Records to process:

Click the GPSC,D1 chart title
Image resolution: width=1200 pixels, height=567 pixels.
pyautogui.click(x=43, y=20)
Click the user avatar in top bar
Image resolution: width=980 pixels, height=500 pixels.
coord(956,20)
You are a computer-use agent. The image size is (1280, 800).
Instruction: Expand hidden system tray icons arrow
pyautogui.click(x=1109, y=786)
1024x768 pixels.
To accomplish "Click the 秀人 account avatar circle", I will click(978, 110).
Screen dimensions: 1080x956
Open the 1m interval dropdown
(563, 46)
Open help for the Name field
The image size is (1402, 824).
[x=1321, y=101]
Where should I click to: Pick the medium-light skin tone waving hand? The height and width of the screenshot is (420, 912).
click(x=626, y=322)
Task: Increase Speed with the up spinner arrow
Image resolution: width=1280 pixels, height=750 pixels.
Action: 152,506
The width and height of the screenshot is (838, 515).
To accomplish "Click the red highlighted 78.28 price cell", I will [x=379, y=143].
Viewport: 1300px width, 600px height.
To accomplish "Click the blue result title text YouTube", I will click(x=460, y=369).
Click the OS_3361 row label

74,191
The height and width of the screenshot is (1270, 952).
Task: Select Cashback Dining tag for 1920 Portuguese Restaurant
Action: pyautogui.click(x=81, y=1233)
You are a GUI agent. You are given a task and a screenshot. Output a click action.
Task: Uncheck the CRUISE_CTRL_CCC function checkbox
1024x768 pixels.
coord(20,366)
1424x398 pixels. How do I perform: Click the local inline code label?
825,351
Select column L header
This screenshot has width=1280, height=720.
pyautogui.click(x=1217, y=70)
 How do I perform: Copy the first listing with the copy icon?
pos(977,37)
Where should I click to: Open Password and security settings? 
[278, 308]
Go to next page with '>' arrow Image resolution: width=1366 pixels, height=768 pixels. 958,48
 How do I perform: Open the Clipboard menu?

Problem details: Repeat all of the entries exactly.

Task solution:
Click the GPSC,D1 chart title
Image resolution: width=1200 pixels, height=567 pixels.
pyautogui.click(x=43, y=20)
Click the user avatar in top bar
Image resolution: width=980 pixels, height=500 pixels.
coord(956,20)
You are a computer-use agent. The image size is (1280, 800).
Instruction: Expand hidden system tray icons arrow
pyautogui.click(x=1109, y=786)
1024x768 pixels.
To accomplish "Click the 秀人 account avatar circle", I will click(978, 110).
Screen dimensions: 1080x956
Open the 1m interval dropdown
(563, 46)
Open help for the Name field
The image size is (1402, 824).
[x=1321, y=101]
Where should I click to: Pick the medium-light skin tone waving hand? The height and width of the screenshot is (420, 912).
click(x=626, y=322)
Task: Increase Speed with the up spinner arrow
Image resolution: width=1280 pixels, height=750 pixels.
Action: 152,506
The width and height of the screenshot is (838, 515).
To accomplish "Click the red highlighted 78.28 price cell", I will [x=379, y=143].
Viewport: 1300px width, 600px height.
To accomplish "Click the blue result title text YouTube", I will click(x=460, y=369).
Click the OS_3361 row label

74,191
The height and width of the screenshot is (1270, 952).
Task: Select Cashback Dining tag for 1920 Portuguese Restaurant
Action: pyautogui.click(x=81, y=1233)
You are a GUI agent. You are given a task and a screenshot. Output a click action.
Task: Uncheck the CRUISE_CTRL_CCC function checkbox
1024x768 pixels.
coord(20,366)
1424x398 pixels. How do I perform: Click the local inline code label?
825,351
Select column L header
This screenshot has width=1280, height=720.
pyautogui.click(x=1217, y=70)
 How do I perform: Copy the first listing with the copy icon?
pos(977,37)
Where should I click to: Open Password and security settings? 
[278, 308]
Go to next page with '>' arrow Image resolution: width=1366 pixels, height=768 pixels. 958,48
 How do I perform: Open the Clipboard menu?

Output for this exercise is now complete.